Presiden Amerika Serikat, Donald Trump, kembali mengemukakan rencananya untuk menghapus Departemen Pendidikan AS. Rencana ini diperkirakan akan dituangkan dalam sebuah perintah eksekutif yang dapat berdampak besar pada pendidikan di seluruh negeri. Langkah ini berpotensi menciptakan ketidakpastian bagi jutaan siswa, khususnya mereka yang mendapatkan dana, beasiswa, dan hibah dari departemen tersebut, yang selama ini telah berkontribusi dalam mendukung pendidikan siswa dari keluarga kurang mampu.
Departemen Pendidikan AS memiliki tanggung jawab yang luas, mulai dari mengawasi sekitar 100.000 sekolah negeri hingga 34.000 sekolah swasta. Departemen ini juga menyediakan dana untuk berbagai program pendidikan, termasuk dukungan bagi guru anak-anak berkebutuhan khusus, program seni, serta bantuan perbaikan infrastruktur sekolah. Hingga saat ini, pinjaman siswa yang dikelola oleh departemen ini mencapai nilai luar biasa, sebesar 1,6 triliun dolar AS, yang menandakan besarnya pengaruh yang dimiliki departemen ini dalam kehidupan jutaan warga AS.
Namun, untuk dapat menutup departemen tersebut, Trump menghadapi tantangan besar. Pertama dan terpenting, penutupan Departemen Pendidikan tidak dapat dilakukan secara sepihak oleh presiden. Keputusan ini memerlukan persetujuan dari Kongres AS. Menurut informasi yang dihimpun dari sumber terpercaya, Trump perlu mendapatkan mayoritas suara super di Senat, yaitu minimum 60 dari 100 senator, untuk mencapai tujuannya. Saat ini, Partai Republik memiliki 53 kursi di Senat, sehingga Trump memerlukan dukungan minimal tujuh senator dari Partai Demokrat agar rencananya dapat terwujud.

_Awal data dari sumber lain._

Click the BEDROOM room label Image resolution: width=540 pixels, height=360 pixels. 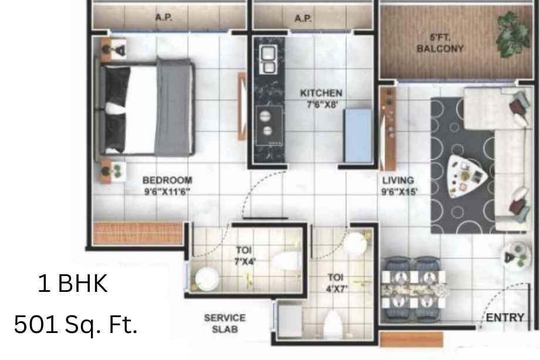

Pada tahun-tahun sebelumnya, upaya untuk menghapus departemen pendidikan telah gagal. Misalnya, pemungutan suara tahun lalu yang dilampirkan dalam RUU lain juga tidak berhasil disahkan. Sebanyak 60 anggota Partai Republik bekerja sama dengan seluruh anggota Demokrat di DPR untuk melawan penghapusan tersebut. Ini menunjukkan bahwa dukungan politik untuk penutupan departemen pendidikan semakin mengecil.
Dalam konteks ini, draf awal perintah eksekutif Trump yang diperoleh oleh Washington Post mengakui bahwa hanya Kongres yang memiliki wewenang untuk menutup badan tersebut. Namun, Trump berharap dapat menggunakan langkah-langkah eksekutif untuk mempercepat proses pengurangan peran departemen. Langkah ini merupakan bagian dari upaya pemerintah untuk mengecilkan ukuran tenaga kerja federal, yang mencakup perampingan di kalangan karyawan departemen pendidikan.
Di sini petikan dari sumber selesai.